Setting up an ETL to feed a Profile or a Custom table
Introduction
Automated ETL synchronizations are the flat file exchanges used to feed data into your Actito data model.
ETL stands for Extract - Transform - Load
The files are extracted from a file server (also referred to as 'file transfer location') shared between you and Actito, then, after applying optional transformations, the data is loaded into your profile or custom tables.

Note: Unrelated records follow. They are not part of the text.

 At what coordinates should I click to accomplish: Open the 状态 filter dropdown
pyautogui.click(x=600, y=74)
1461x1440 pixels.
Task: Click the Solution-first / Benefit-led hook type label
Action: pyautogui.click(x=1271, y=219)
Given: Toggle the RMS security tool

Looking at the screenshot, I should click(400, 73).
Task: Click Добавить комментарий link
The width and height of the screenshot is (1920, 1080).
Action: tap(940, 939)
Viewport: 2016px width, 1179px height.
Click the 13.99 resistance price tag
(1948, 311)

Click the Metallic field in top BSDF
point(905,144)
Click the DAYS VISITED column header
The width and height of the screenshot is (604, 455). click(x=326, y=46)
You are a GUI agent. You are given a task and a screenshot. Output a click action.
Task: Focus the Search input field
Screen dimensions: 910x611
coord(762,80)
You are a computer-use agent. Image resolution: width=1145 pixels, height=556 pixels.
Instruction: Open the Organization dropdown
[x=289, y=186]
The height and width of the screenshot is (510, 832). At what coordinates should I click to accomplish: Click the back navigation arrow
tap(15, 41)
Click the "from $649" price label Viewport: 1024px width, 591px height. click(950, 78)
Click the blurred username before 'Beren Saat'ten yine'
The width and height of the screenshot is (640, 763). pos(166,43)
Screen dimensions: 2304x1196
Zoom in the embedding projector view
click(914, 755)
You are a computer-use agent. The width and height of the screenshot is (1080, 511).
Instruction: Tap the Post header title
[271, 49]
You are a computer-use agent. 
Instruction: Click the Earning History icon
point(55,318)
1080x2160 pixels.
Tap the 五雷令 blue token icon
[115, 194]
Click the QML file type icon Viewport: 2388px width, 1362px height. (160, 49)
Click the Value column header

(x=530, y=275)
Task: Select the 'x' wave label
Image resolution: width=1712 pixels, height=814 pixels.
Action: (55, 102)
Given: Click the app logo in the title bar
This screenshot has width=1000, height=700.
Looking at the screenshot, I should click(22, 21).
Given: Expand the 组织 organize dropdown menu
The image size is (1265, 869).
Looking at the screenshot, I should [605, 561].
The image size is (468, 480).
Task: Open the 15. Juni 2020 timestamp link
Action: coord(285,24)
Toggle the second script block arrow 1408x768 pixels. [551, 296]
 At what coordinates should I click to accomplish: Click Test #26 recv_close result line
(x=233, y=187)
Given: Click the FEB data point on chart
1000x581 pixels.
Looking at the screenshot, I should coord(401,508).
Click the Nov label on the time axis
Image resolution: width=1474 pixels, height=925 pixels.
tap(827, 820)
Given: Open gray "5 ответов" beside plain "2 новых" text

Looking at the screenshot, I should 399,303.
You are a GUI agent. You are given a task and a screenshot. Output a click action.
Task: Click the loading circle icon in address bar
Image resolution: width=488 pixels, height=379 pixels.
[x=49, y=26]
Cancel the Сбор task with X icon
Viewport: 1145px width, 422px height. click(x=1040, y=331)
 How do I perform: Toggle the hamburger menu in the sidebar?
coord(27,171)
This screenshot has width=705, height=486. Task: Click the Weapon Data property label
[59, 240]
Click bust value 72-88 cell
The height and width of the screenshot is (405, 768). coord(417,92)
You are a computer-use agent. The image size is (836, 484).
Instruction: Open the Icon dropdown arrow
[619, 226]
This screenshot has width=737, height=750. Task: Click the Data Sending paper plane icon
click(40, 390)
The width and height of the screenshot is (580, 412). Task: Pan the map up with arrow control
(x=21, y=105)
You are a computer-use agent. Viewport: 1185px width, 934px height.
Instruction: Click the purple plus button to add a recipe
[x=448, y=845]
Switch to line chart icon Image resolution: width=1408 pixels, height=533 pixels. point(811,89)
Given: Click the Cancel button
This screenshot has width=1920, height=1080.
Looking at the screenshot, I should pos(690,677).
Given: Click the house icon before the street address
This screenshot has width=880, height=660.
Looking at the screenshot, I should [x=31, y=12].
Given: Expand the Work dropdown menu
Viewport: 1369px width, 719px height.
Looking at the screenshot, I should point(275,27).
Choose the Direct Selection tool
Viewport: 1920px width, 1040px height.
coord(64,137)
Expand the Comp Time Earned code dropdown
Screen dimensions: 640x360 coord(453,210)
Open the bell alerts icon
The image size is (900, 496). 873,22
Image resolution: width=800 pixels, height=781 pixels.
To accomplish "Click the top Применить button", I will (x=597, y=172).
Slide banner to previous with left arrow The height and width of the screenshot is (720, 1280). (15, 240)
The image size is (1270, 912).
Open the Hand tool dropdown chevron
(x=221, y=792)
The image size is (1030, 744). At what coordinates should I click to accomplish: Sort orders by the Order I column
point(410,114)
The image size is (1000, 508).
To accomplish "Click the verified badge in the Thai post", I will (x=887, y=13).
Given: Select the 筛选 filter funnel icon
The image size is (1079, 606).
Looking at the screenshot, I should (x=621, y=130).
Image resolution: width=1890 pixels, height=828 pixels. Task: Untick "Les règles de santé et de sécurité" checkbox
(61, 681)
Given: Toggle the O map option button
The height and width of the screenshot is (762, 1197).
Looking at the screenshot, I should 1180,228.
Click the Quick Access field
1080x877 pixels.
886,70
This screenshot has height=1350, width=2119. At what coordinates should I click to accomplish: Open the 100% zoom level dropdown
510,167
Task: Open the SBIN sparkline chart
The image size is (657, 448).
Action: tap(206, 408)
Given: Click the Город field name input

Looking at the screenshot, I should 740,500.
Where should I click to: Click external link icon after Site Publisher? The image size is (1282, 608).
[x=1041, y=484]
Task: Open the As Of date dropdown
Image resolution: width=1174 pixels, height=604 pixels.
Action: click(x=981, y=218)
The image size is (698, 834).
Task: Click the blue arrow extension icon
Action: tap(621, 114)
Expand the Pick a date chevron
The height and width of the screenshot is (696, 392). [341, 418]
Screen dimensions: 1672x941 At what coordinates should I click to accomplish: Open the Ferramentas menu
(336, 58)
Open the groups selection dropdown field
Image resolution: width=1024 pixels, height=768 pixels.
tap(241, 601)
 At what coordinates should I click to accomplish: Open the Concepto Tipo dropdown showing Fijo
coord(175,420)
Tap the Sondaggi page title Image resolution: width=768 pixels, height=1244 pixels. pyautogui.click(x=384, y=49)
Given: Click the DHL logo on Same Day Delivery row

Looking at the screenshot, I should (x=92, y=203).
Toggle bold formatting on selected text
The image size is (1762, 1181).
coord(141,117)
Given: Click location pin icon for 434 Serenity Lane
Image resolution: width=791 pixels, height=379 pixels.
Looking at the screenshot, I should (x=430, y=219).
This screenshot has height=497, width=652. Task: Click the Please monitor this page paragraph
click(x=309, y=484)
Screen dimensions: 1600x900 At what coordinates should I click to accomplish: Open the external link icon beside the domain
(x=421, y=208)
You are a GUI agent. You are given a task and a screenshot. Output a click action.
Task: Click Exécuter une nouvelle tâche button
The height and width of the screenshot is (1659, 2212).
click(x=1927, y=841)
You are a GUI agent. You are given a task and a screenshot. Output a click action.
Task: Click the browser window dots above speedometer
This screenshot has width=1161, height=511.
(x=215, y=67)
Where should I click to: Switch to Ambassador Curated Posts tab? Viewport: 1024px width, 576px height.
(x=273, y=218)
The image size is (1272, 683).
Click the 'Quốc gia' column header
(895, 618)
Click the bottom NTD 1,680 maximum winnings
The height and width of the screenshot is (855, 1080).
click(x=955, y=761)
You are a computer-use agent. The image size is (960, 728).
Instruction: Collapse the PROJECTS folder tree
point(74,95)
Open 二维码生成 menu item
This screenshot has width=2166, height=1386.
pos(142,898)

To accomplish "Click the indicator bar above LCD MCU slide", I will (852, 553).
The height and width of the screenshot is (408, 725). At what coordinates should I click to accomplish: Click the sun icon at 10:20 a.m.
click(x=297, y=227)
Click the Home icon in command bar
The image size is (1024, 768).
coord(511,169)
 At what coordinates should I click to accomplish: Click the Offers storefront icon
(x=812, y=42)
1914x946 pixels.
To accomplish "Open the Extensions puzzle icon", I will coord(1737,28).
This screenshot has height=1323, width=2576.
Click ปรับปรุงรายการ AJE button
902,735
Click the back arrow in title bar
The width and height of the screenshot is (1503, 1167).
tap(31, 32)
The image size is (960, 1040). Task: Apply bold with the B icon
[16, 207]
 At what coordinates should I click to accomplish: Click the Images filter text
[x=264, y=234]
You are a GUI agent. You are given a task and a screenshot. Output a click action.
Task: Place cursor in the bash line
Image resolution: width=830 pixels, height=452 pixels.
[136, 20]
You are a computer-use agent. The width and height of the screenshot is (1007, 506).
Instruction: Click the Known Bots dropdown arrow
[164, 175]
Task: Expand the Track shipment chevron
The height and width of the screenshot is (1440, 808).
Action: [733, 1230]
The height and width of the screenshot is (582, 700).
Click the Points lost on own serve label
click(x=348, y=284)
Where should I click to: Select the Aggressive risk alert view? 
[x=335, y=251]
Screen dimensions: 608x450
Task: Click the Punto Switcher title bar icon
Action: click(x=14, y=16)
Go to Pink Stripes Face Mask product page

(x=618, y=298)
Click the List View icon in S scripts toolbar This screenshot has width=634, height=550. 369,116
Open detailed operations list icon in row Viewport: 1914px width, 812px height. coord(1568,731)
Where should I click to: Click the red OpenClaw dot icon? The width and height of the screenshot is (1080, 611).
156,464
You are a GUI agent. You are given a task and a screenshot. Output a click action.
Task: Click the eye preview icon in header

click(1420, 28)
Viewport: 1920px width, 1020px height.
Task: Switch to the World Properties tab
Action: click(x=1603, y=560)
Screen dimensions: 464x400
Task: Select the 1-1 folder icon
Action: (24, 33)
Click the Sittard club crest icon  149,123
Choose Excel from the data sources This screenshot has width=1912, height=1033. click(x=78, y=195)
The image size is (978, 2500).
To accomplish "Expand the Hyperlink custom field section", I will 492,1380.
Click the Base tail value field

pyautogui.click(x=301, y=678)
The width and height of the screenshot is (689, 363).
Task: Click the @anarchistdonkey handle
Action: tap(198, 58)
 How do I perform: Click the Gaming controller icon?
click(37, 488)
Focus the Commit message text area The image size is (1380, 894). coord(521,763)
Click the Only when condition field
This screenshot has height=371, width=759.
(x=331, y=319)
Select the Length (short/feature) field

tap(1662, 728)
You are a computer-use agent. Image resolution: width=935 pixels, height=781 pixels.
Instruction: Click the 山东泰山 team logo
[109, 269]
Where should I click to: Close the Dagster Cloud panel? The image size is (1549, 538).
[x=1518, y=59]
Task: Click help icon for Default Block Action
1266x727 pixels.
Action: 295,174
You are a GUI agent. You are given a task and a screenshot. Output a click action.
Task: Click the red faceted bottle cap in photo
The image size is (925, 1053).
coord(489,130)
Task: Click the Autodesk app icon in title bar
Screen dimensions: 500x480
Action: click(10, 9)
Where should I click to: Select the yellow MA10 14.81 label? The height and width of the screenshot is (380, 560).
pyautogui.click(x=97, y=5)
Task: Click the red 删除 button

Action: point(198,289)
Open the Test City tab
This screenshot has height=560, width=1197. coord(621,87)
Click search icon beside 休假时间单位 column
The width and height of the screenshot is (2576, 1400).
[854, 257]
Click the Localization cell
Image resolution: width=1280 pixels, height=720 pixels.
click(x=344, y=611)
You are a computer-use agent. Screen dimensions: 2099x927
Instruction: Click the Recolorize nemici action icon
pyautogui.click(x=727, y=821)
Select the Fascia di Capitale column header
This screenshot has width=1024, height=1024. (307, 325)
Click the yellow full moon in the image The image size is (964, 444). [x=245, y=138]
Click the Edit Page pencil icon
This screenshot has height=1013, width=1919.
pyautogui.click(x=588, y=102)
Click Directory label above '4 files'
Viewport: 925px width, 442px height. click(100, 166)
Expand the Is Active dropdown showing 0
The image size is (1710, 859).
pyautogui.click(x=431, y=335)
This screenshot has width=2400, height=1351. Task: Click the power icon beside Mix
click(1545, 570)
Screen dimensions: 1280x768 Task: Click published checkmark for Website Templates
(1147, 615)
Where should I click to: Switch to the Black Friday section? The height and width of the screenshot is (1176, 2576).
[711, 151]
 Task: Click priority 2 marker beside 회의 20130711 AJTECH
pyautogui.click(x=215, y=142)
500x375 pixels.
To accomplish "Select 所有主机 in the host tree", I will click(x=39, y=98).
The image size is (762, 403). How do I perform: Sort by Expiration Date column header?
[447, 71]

Once an ETL is set-up, it operates automatically: it is either scheduled at a defined frequency or triggered when a file is uploaded on the file transfer location.
This means that ETLs are ideal if your aim is to minimize developments and technical intervention. Exports from your CRM or partner system can be defined to be dropped on the file transfer location, where they will be extracted automatically by Actito and loaded into your data model.
Setting up an ETL can be done either by the Actito team, or by yourself, using our public API. It is indeed a one-off call, that does not need to be integrated into code by developers, but that can be carried out by any tech savvy user on an API client like Postman or Thunderclient.
This use case will guide you through the different step required to set-up an automated ETL synchronization.
Step by step
-
Define the file transfer location
-
1.a List the file transfer locations of your license
-
(1.b Create a new file transfer location)
-
-
Set up an automated ETL synchronization
-
2.a Set up a scheduled ETL synchronization
-
2.b Set up a triggered ETL synchronization
-
Step 1. Define the file transfer location
Step 1.a List the file transfer locations of your license
File transfer configurations are FTP(S) or SFTP servers used to transfer the data in ETL synchronization.
The server can be:
- Provided by Actito: in this case, it will always use the FTPS protocol
- Your own server: the supported protocols are FTP(S) and SFTP
Unsecured FTP are supported if you provide your own server, but not recommended.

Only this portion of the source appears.